Updated on 2024-11-29 GMT+08:00

Using Reindex to Migrate Data

Scenario

As a cross-cluster data copying tool, Reindex migrates data of multiple indexes using the reindex API. This tool is used to copy and migrate data between two Elasticsearch clusters to implement convenient data reuse and security management.

  • Data in open source Elasticsearch 7.0.0 to 7.10.2 can be migrated to Elasticsearch clusters.
  • Based on the open source Elasticsearch 7.10.2, MRS Elasticsearch supports data migration between Elasticsearch of the 7.10.2 kernel version.
  • If the versions of the source and target MRS clusters are different, the two clusters must be consistent in whether type is supported. For example, both clusters support type or neither of them supports type. By default, kernel 6.7.1 and earlier versions support type, and kernel 7.10.2 does not support type.

Prerequisites

  • The target Elasticsearch cluster is available.
  • The index of the source Elasticsearch cluster has been created.
  • The port and network communications between the source and target Elasticsearch cluster are normal.
  • The upstream service has stopped the write operations on the source cluster to ensure data consistency after data migration, while the read operations can be normally conducted. After the migration is complete, switch to the target cluster to read and write data. If the write operation is not stopped, data may be inconsistent.
  • If both the source and destination clusters are in security mode, cross-cluster mutual trust needs to be configured.
  • The Elasticsearch client has been installed in a directory, for example, /opt/client.

Procedure

Modify cluster configurations.

  1. Add a remote whitelist to the target cluster.

    1. On Manager, choose Cluster > Name of the desired cluster > Elasticsearch > Configurations > All Configurations.
    2. Choose Elasticsearch > Self-Definition, modify the value of elasticsearch.customized.configs, and add the reindex.remote.whitelist parameter to add the hosts in the source cluster to the whitelist.

      The value is the combination list of hosts in the source cluster in the format of host:port, separated by comma (,).

      Example: 10.131.112.121:*,10.131.112.122:*,10.131.112.*:*,localhost:*

  2. In the source and target clusters, disable the function of disabling the Transport Layer Security (TLS) protocol of the earlier version at the secure transport layer. After the migration is complete, restore the configuration.

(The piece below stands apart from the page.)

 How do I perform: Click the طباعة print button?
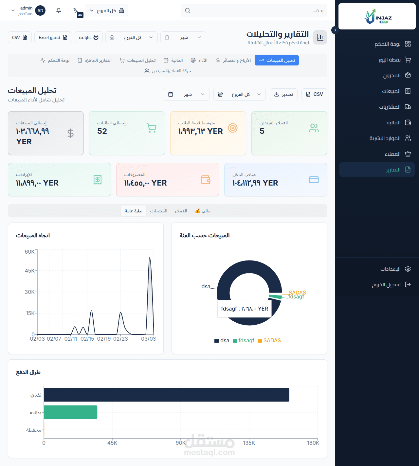coord(88,37)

    1. If both the source and target clusters are in normal mode, skip this step and go to 3.
    2. On Manager, choose Cluster > Name of the desired cluster > Elasticsearch > Configurations > All Configurations.
    3. Choose Elasticsearch > Security and change the value of DISABLE_TLS_LOW_PROTOCOL to false.

  3. Configure the authentication mode parameter reindex.ssl.verification_mode in the target cluster.

    1. If both the source cluster and destination cluster are configured in normal mode, ignore this step and go to the next step.
    2. Otherwise, choose Elasticsearch > Self-Definition, modify the value of elasticsearch.customized.configs, add the reindex.ssl.verification_mode parameter, and set the parameter value according to the following table: Restore the configuration after migration.
      Table 1 Authentication mode configuration

      Mode of Source Cluster

      Mode of Target Cluster

      Authentication Mode Configuration

      Normal mode

      Normal mode

      No need to add the reindex.ssl.verification_mode parameter.

      Security mode

      Normal mode

      Set reindex.ssl.verification_mode to none.

      Normal mode

      Security mode

      Set reindex.ssl.verification_mode to none.

      Security mode

      Security mode

      Set reindex.ssl.verification_mode to none.

  4. Save the configuration and restart the Elasticsearch service for the configuration to take effect.

Modify configuration files.

  1. Check whether either the source cluster or the target cluster is in security mode. On Manager, choose Cluster > Name of the desired cluster > Services > Elasticsearch > Configurations. Search for the ELASTICSEARCH_SECURITY_ENABLE parameter, check whether it is searchable, and if it is, check whether the value is true. true indicates that the security mode is enabled.

    • If yes, go to 6.
    • If no, go to 7.

  2. Upload the user authentication configuration file according to Table 2. If the source cluster is in security mode and the target cluster is in normal mode, upload the user authentication configuration file of the source cluster. If the source cluster is in normal mode and the target cluster is in security mode, upload the user authentication configuration file of the target cluster.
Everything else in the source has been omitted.